Given that deficiency, Janes noted last month that China’s latest HQ-9B surface-to-air missile (SAM) deployed in Woody Island has a range of at least 200 kilometers. In addition, Brent Eastwood notes in a December 2022 article for 1945 that China’s YJ-21 anti-ship hypersonic missile is believed to have a 1,500-kilometer range, which may force US carrier battlegroups to sail out further to remain out of range.

China’s YJ-21 hypersonic missile in a test launch. Image: Video Screengrab

Apart from that range deficiency, the Harpoon’s low subsonic speed and lack of stealthy design may impact its effectiveness against near-peer adversaries in an anti-access/area denial (A2/AD) environment.

In a February 2019 article for USNI News, Mary Eckstein notes that the Harpoon’s use of an active radar seeker alerts enemy shipboard defenses, with its lack of stealthy airframe compounding the chances of detection.

Although the Harpoon has a sea-skimming mode to avoid detection, Ryan White notes in an April 2021 article for Naval Post that the problem with such missiles is that sea spray degrades the performance of active radar seekers, potentially causing the missiles to crash into the water.

Ryan also notes that due to the use of active radar seekers, sea-skimming missiles are limited to speeds below Mach 3. Beyond that, ionized gases form on the missile’s surface, blocking out datalink connections.

Faced with those deficiencies, the HALO, JASSM-ER, and LRASM employ several divergent approaches from the Harpoon to defeat enemy shipboard defenses.

In the case of the HALO, Abraham Mahshie notes in a January 2022 article for Air & Space Forces Magazine that the advantage will always go to hypersonic weapons in terms of ship-killing ability, as no current defenses can intercept them reliably and that in the event of a late interception during the missile’s terminal phase, the massive kinetic energy of such weapons ensures heavy damage even without an explosive warhead.

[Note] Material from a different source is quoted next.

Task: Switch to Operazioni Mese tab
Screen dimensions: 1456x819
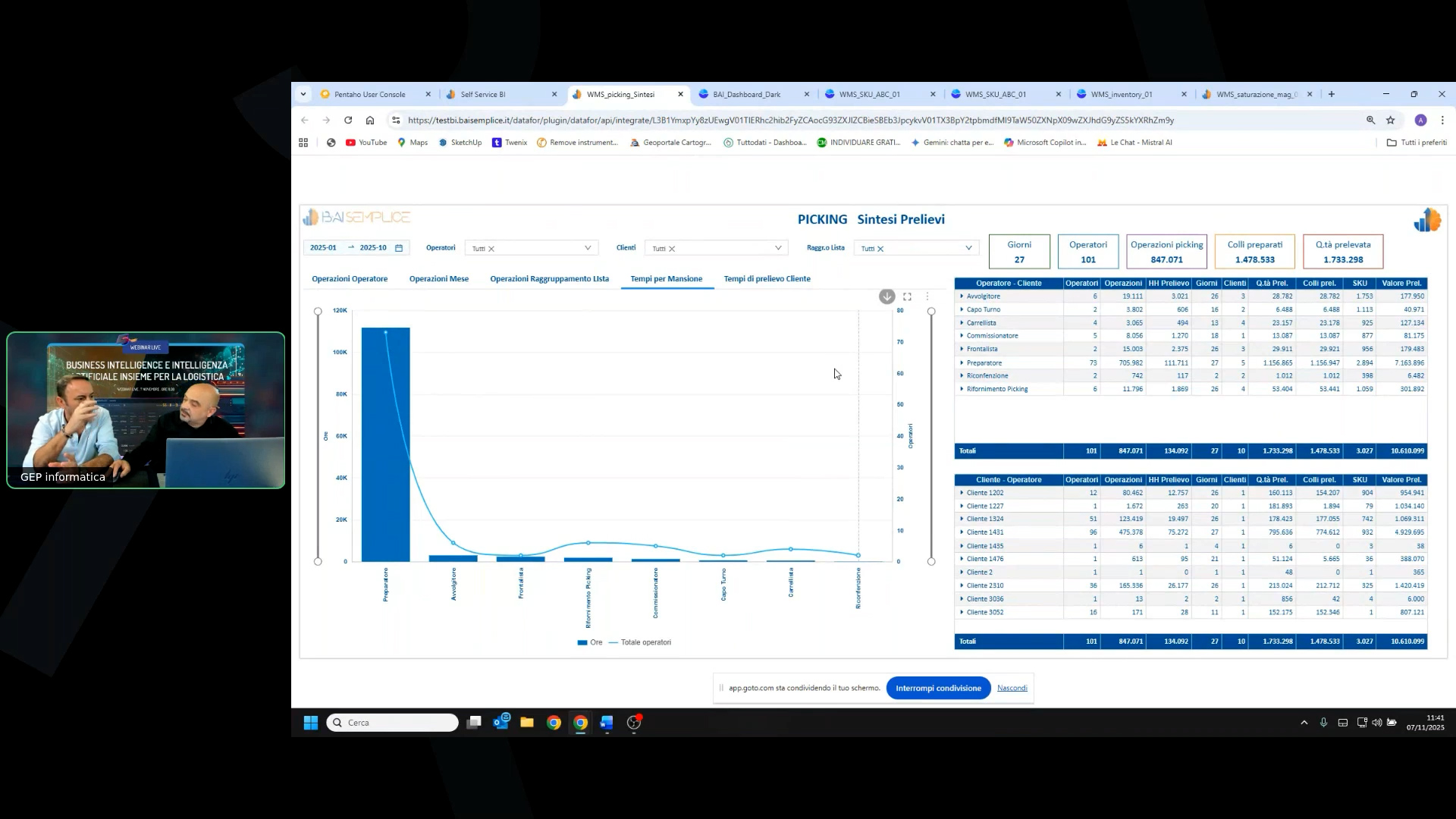Action: [438, 279]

Besides fielding hypersonic anti-ship missiles, building missiles with greater range, larger warheads and greater autonomy can help to restore the US Navy’s ship-killing edge.

As noted by Sydney Freedberg in a July 2017 article for Breaking Defense, the LRASM has a 320-kilometer range and packs a 450-kilogram warhead compared to that of the Harpoon, which weighs 221 kilograms and is designed to navigate autonomously around enemy radar and defenses.

With its onboard AI allowing it to change course without human intervention or satellite guidance, the LRASM allows it to keep comparative electronic silence while on approach to its targets.